Editorial, Kommentar, Top-Story: 21.11.2008

Den Cursor auf der Nase

Seit sich der PC immer stärker zur Abspielplattform für Videomaterial aller Art entwickelt hat, nimmt auch ein Phänomen zu, das man je nach Veranlagung und Situation als ärgerlich, lächerlich oder lustig empfinden kann: Irgendwo im Videobild ist ein Cursor zu sehen.

Man klickt auf das Videofenster, um die Wiedergabe zu starten und zieht den Mauszeiger dann nicht wieder weg — schon steckt dem todernsten Moderator ein kleiner weißer Pfeil in der Nase oder ein kleines Händchen scheint gar dort zu bohren. Gern hebt der unabsichtlich platzierte Cursor auch mal ein peinliches Detail eines Bildes hervor, betont die Speckröllchen eines Schauspielers oder piekst ins Dekollete einer Frau.
★ ★ ★ ★ ★
• Aufgabe:
Aktualisiere bitte den Kommentar zum Cursor im Videobild von „Den Cursor auf“ bis einschließlich „Cursor zu sehen.“ und ersetze darin „Cursor“ durch „Mauszeiger“. Die Einträge haben mit dem Kommentar nichts zu tun.
★ ★ ★ ★ ★
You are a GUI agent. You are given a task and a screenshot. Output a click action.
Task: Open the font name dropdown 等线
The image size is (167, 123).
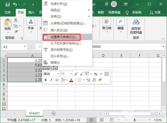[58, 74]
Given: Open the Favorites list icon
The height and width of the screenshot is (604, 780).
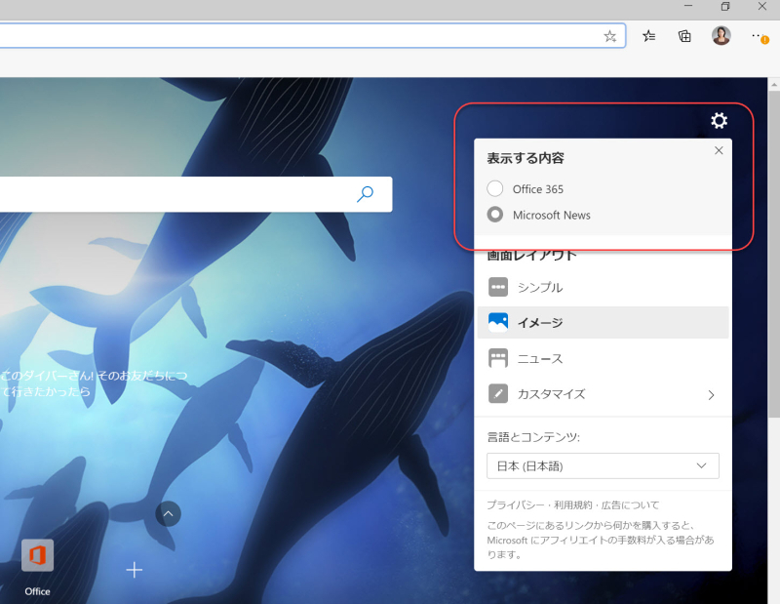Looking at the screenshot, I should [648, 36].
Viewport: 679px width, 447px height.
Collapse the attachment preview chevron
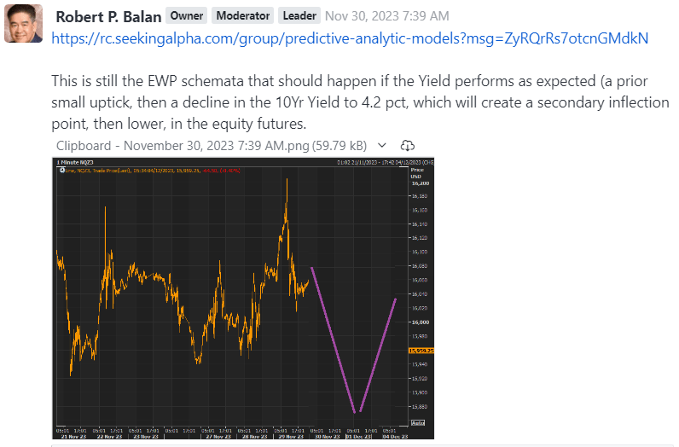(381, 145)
★ ★ ★ ★ ★
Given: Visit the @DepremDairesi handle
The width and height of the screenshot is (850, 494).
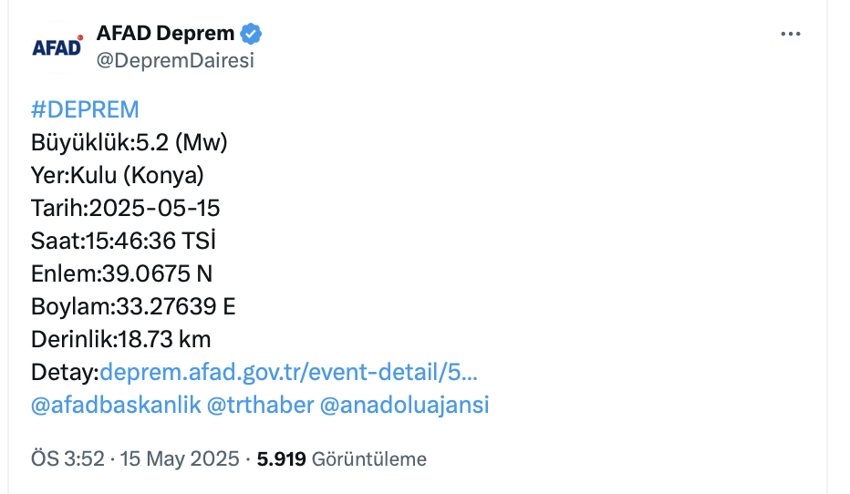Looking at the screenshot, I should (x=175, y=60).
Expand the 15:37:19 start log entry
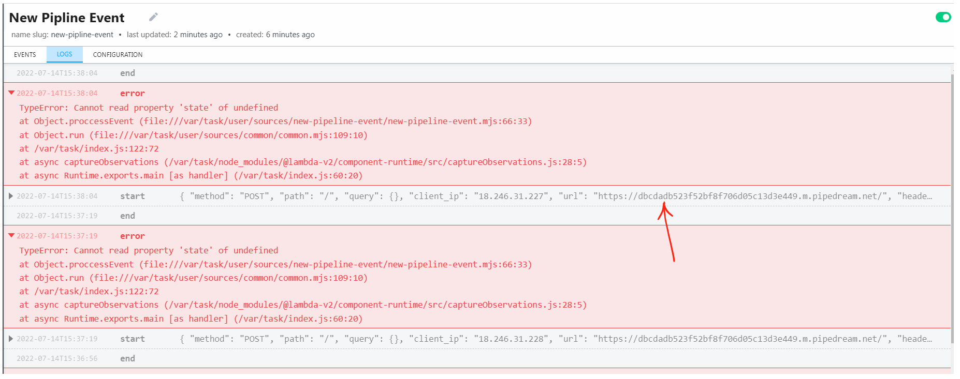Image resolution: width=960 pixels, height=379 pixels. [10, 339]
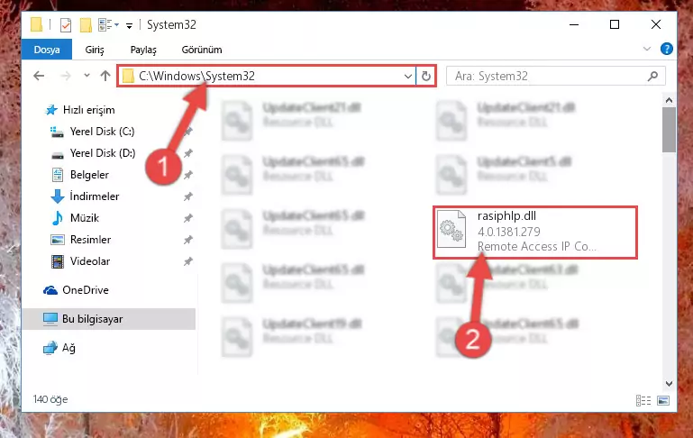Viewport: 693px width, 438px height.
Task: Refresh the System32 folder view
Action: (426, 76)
★ ★ ★ ★ ★
• Ergebnis:
Den Mauszeiger auf der Nase

Seit sich der PC immer stärker zur Abspielplattform für Videomaterial aller Art entwickelt hat, nimmt auch ein Phänomen zu, das man je nach Veranlagung und Situation als ärgerlich, lächerlich oder lustig empfinden kann: Irgendwo im Videobild ist ein Mauszeiger zu sehen.